La physionomie de ce fonctionnaire intestin respira tout à coup le plus grand mépris, et il répondit :
— Nous n’avons pas ça ici. Je ne peux rien offrir à Monsieur à moins de dix-huit mille francs.
— Bon Dieu ! criai-je, épouvanté.
— Monsieur oublie, continua-t-il, que pour ce prix-là il a l’ascenseur et le téléphone, qu’il est éclairé à l’électricité, chauffé au chauffage central. Enfin il y a la pâtisserie.

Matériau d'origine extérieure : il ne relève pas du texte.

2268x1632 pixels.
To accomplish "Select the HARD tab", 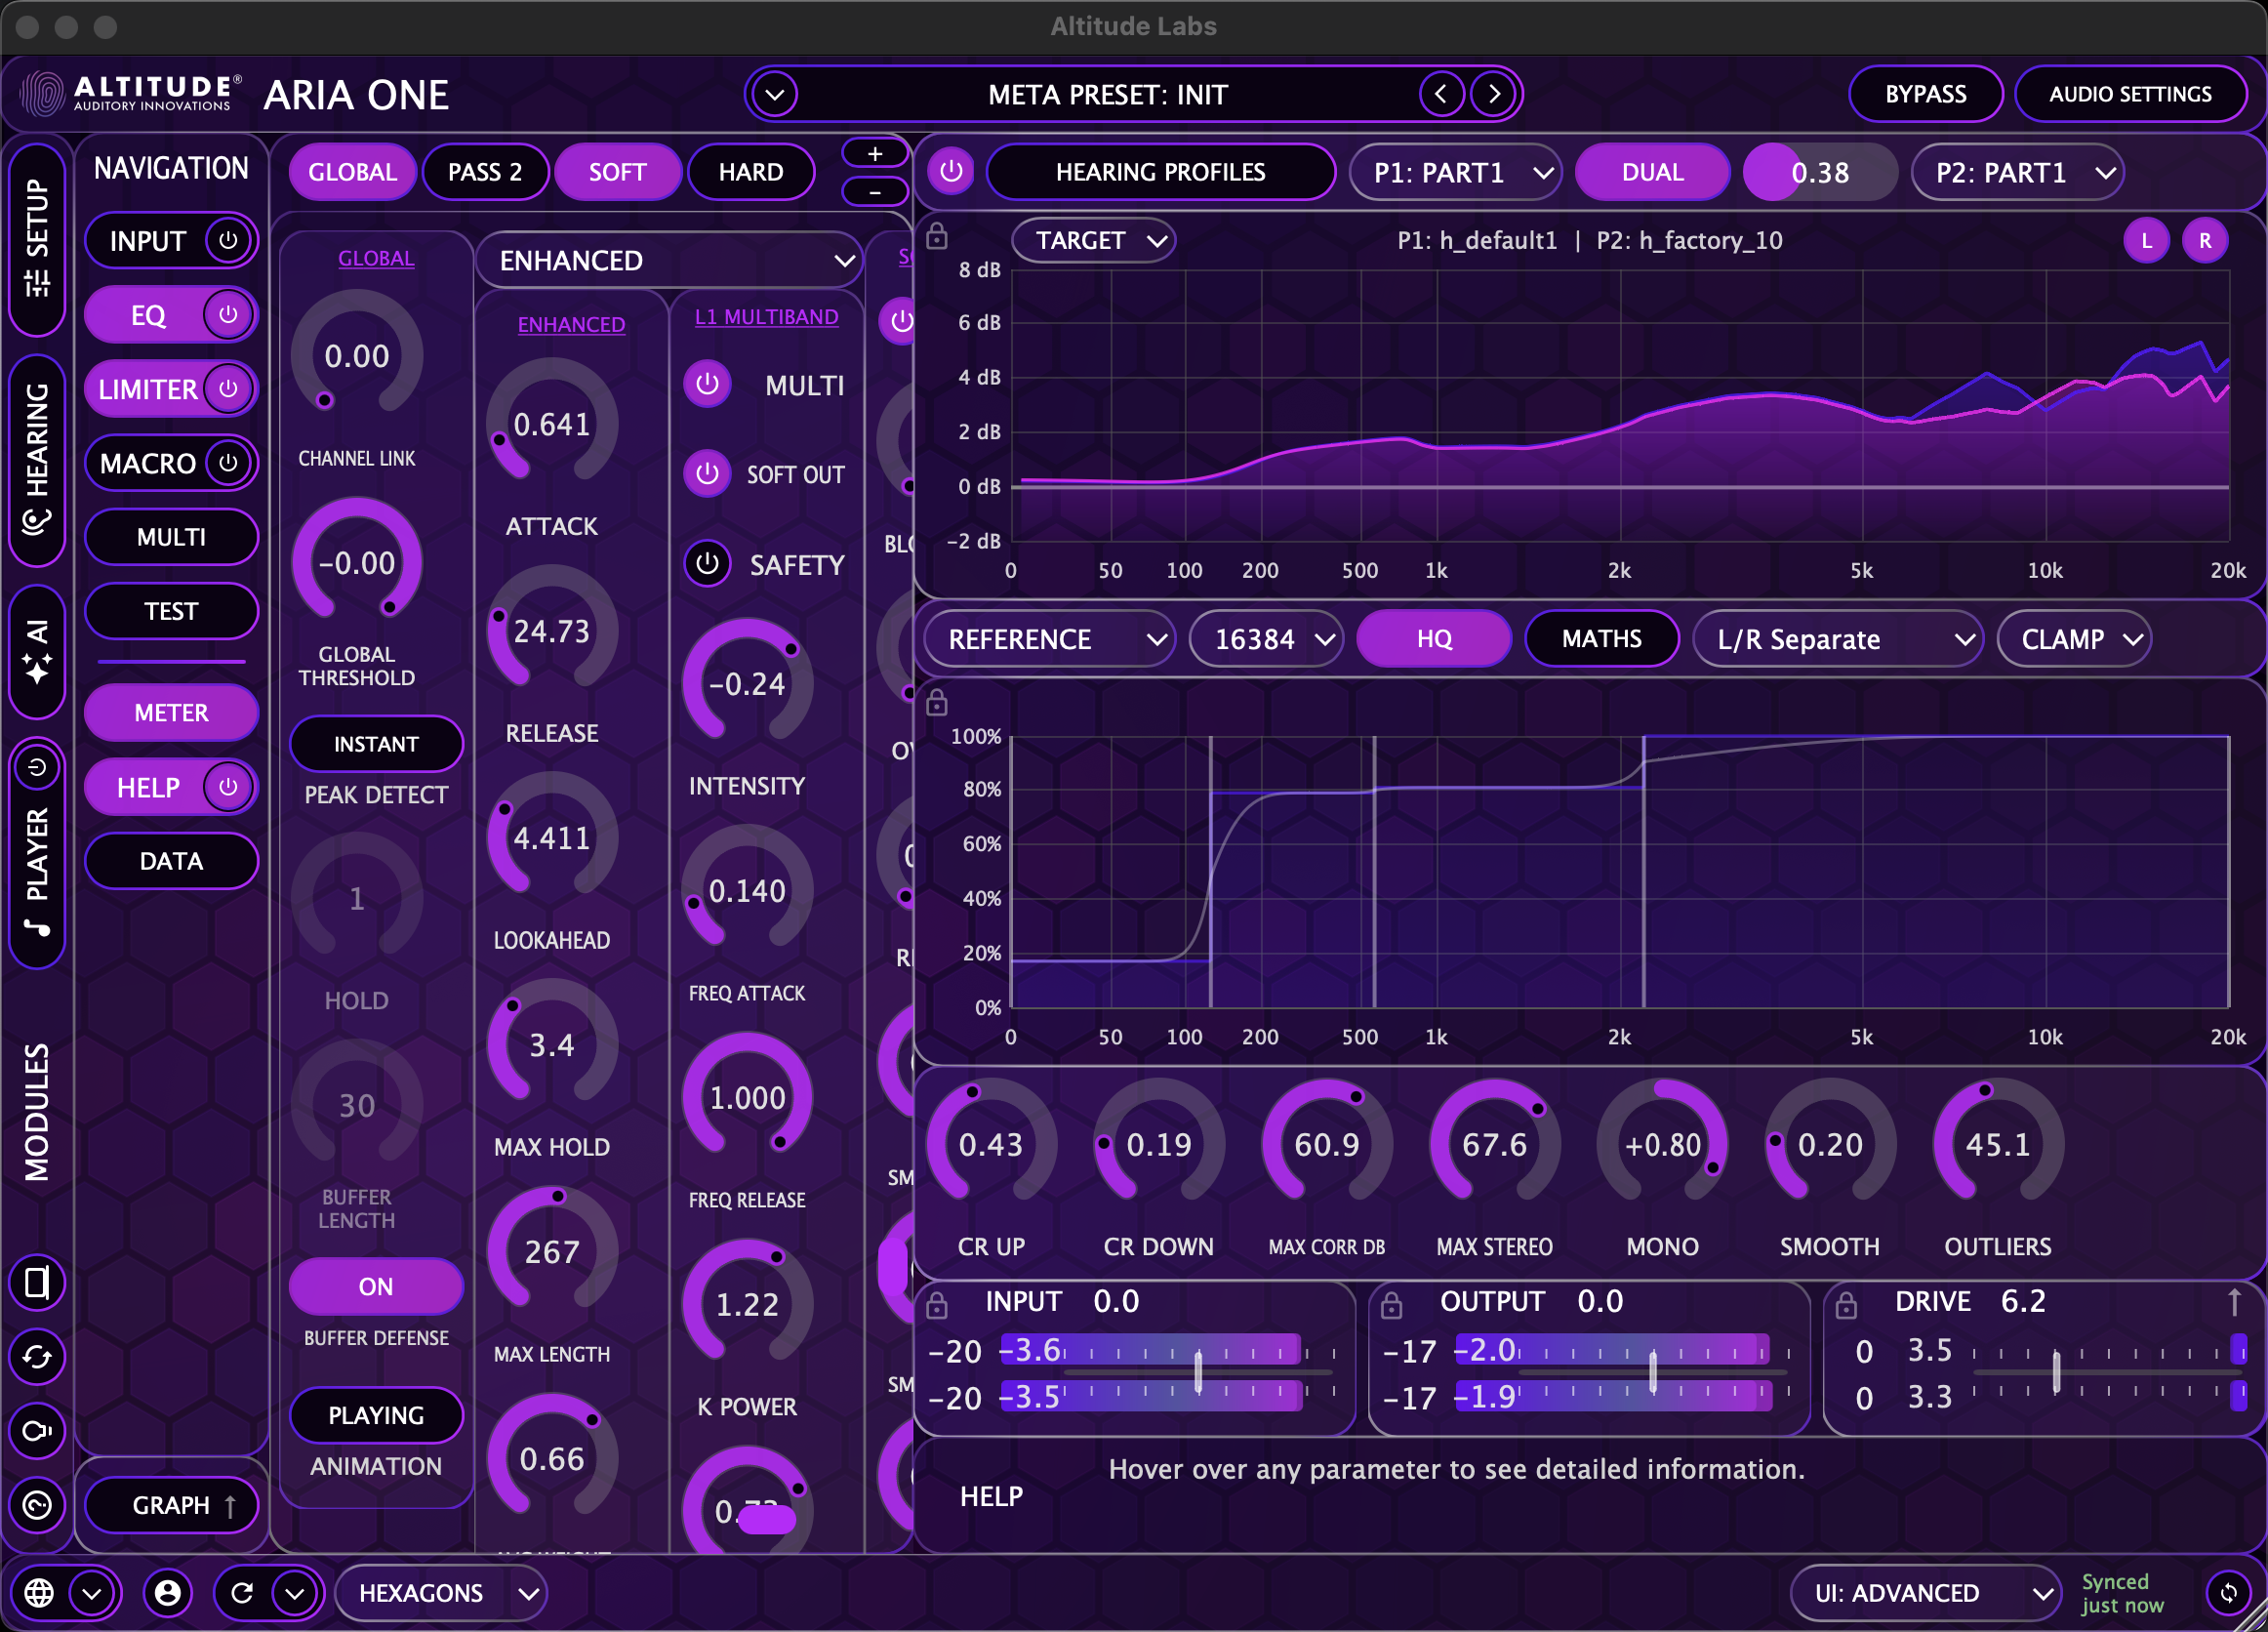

Je crus un instant qu’il voulait dire qu’en échange de la somme énorme qu’on me demandait, on me fournirait une partie de la nourriture. Pourtant je jugeai que c’était encore excessivement cher.
— Jamais, dis-je, je ne mangerai pour dix-huit mille francs de pâtisserie par an. J’en serais malade !
Mais le concierge consentit à me détromper.
— Il s’agit, me dit-il, de la décoration. Ces nouveaux appartements sont splendidement décorés. Et c’est cela que nous nommons la pâtisserie. Si Monsieur veut monter avec moi, Monsieur verra.